:: DOCUMENT EXCERPT ::

TITLE 9 CIVIL PRACTICE

Section 3. Limitations of Actions, 9-3-1 through 9-3-115.

ARTICLE 5 TOLLING OF LIMITATIONS

9-3-99. Tolling of limitations for tort actions while criminal prosecution is pending.

The running of the period of limitations with respect to any cause of action in tort that may be brought by the victim of an alleged crime which arises out of the facts and circumstances relating to the commission of such alleged crime committed in this state shall be tolled from the date of the commission of the alleged crime or the act giving rise to such action in tort until the prosecution of such crime or act has become final or otherwise terminated, provided that such time does not exceed six years, except as otherwise provided in Code Section 9-3-33.1.

(Code 1981, §9-3-99, enacted by Ga. L. 2005, p. 88, § 2/HB 172; Ga. L. 2015, p. 675, § 2-4/SB 8; Ga. L. 2015, p. 689, § 4/HB 17.)

The 2015 amendments. The first 2015 amendment, effective July 1, 2015, added ", except as otherwise provided in Code Section 9-3-33.1" at the end of the Code section. The second 2015 amendment, effective July 1, 2015, made identical changes.

Editor's notes.

- Ga. L. 2005, p. 88, § 1/HB 172, not codified by the General Assembly, provides: "This Act shall be known and may be cited as the 'Crime Victims Restitution Act of 2005'."

Ga. L. 2015, p. 675, § 1-1/SB 8, not codified by the General Assembly, provides that: "This Act shall be known and may be cited as the 'Safe Harbor/Rachel's Law Act.'"

Ga. L. 2015, p. 675, § 1-2/SB 8, not codified by the General Assembly, provides that: "(a) The General Assembly finds that arresting, prosecuting, and incarcerating victimized children serves to retraumatize children and increases their feelings of low self-esteem, making the process of recovery more difficult. The General Assembly acknowledges that both federal and state laws recognize that sexually exploited children are the victims of crime and should be treated as victims. The General Assembly finds that sexually exploited children deserve the protection of child welfare services, including family support, crisis intervention, counseling, and emergency housing services. The General Assembly finds that it is necessary and appropriate to adopt uniform and reasonable assessments and regulations to help address the deleterious secondary effects, including but not limited to, prostitution and sexual exploitation of children, associated with adult entertainment establishments that allow the sale, possession, or consumption of alcohol on premises and that provide to their patrons performances and interaction involving various forms of nudity. The General Assembly finds that a correlation exists between adult live entertainment establishments and the sexual exploitation of children. The General Assembly finds that adult live entertainment establishments present a point of access for children to come into contact with individuals seeking to sexually exploit children. The General Assembly further finds that individuals seeking to exploit children utilize adult live entertainment establishments as a means of locating children for the purpose of sexual exploitation. The General Assembly acknowledges that many local governments in this state and in other states found deleterious secondary effects of adult entertainment establishments are exacerbated by the sale, possession, or consumption of alcohol in such establishments.

:::

SET EXERCISE — State whether each of these statements agrees with the statute excerpt, answering yes or no and quoting the words that decide it: (a) the tolling period under Code Section 9-3-99 may not exceed six years; (b) the first 2015 amendment took effect on January 1, 2015; (c) the 2005 Act may be cited as the "Crime Victims Restitution Act of 2005." Base every response on the statute excerpt alone.

:: SUPPLIED DATA ::

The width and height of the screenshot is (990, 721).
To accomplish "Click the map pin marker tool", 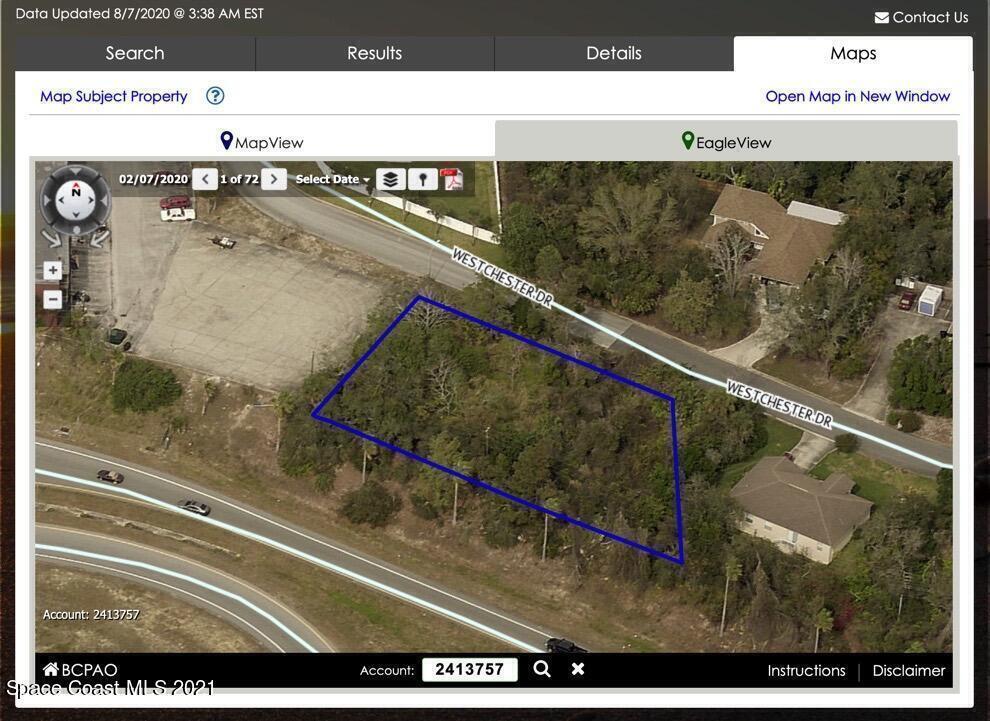I will [422, 179].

:::

RESULT FOR THIS EXERCISE —
(a) Yes: "provided that such time does not exceed six years"
(b) No: "The first 2015 amendment, effective July 1, 2015"
(c) Yes: "This Act shall be known and may be cited as the 'Crime Victims Restitution Act of 2005'."